Forbes offers this assessment of  the Millennial Generation’s psychographic profile:

  • Entitled:  “In this case, however, a little entitlement is not bad. This is a demographically enormous cohort, even larger than the Baby Boomers—who are in many cases their parents. They are used to getting their way. They were raised to believe their opinions matter, the world loves them, and they deserve this love.”
  • Community-focused and Connected: According to the book Millennials Go to College, Millennials “are group oriented rather than being individualists,” as reflected in  the leaderless OWS Movement. There is no one spokesperson, and they are wary of those that would co-opt them.
  • Influential: “The Millennials..seek to attain real power, and influence real events. And that is what a revolution actually is. It’s cliché to say the revolution will not be televised. No, the bolder act would be if the revolution remained un-commercialized.”
  • Vocal and Tenacious: “They haven’t backed down as The Man tries to club them into submission. From what I’ve seen of these folks, having mentored several at Forbes, they are smart, polite, hard-working, and tenacious. They’re not going to go away until they feel listened to, and there are a lot of them.
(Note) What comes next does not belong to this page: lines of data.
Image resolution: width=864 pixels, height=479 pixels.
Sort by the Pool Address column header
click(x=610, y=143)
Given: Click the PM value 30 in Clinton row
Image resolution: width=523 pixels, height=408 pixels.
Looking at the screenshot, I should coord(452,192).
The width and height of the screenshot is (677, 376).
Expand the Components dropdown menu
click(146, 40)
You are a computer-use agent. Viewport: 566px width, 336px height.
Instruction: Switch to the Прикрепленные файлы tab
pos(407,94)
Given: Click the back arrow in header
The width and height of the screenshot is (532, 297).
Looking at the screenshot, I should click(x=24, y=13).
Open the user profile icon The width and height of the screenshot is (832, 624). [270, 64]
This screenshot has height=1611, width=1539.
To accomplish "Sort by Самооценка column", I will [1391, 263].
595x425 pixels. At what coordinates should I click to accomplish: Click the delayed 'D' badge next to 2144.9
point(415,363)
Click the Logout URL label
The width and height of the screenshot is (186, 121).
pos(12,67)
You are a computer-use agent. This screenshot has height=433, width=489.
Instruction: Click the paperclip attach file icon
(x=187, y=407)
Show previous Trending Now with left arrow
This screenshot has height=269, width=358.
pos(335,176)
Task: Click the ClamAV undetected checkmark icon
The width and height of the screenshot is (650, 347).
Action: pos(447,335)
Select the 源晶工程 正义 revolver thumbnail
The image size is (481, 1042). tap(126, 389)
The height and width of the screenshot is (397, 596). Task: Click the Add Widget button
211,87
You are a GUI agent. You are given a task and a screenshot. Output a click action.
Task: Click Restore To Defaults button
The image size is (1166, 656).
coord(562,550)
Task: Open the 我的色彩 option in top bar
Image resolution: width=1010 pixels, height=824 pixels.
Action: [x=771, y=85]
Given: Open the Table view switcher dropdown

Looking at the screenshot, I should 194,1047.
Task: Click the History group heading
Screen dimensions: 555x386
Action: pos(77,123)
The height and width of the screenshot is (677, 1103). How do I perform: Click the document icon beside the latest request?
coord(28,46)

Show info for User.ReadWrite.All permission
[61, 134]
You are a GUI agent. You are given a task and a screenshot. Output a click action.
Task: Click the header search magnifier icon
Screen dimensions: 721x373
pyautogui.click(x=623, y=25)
How the New Psychographic Affects Your Brand

Here’s why the Occupy Generation’s mindset has key implications for your Marketing and Service.
Customer service is often the lesser cousin to self-congratulatory brand marketing, and for a long time customers have simply endured this situation as they were effectively powerless to do anything about it.
Now, increasing customer frustration is putting growing pressure on brands to service the customers, as shown in the newly released 2012 American Express® Global Customer Service Barometer 

Social media is instrumental in this shift. Consumers using social media are wielding growing influence, telling more people about their service experiences, good and bad.

Responsiveness is Key

Some of the key facts from the report show the importance of customer service and your responsiveness to the customer in terms of what it inspire customers to say about you across their social media channels:

  • Customers say they’d spend 21% more with companies who deliver great service,  compared to 13% on average.
  • 80% have bailed on a purchase because of a poor service experience vs. 55% overall.
  • Social media users will tell 42 people about their good experiences, compared to 15 non social media users.

The net takeaway of the Report – which you can can download here, is that social media is polarizing the impact of customer service in your business:

  • The better your service, the greater the benefits.
  • The worse it is, the more it’s shared.
Snap! principle of The Occupy Brands Movement: 
Since it’s far cheaper to keep a customer than win or convert one, social media responsiveness is a core piece of the equation.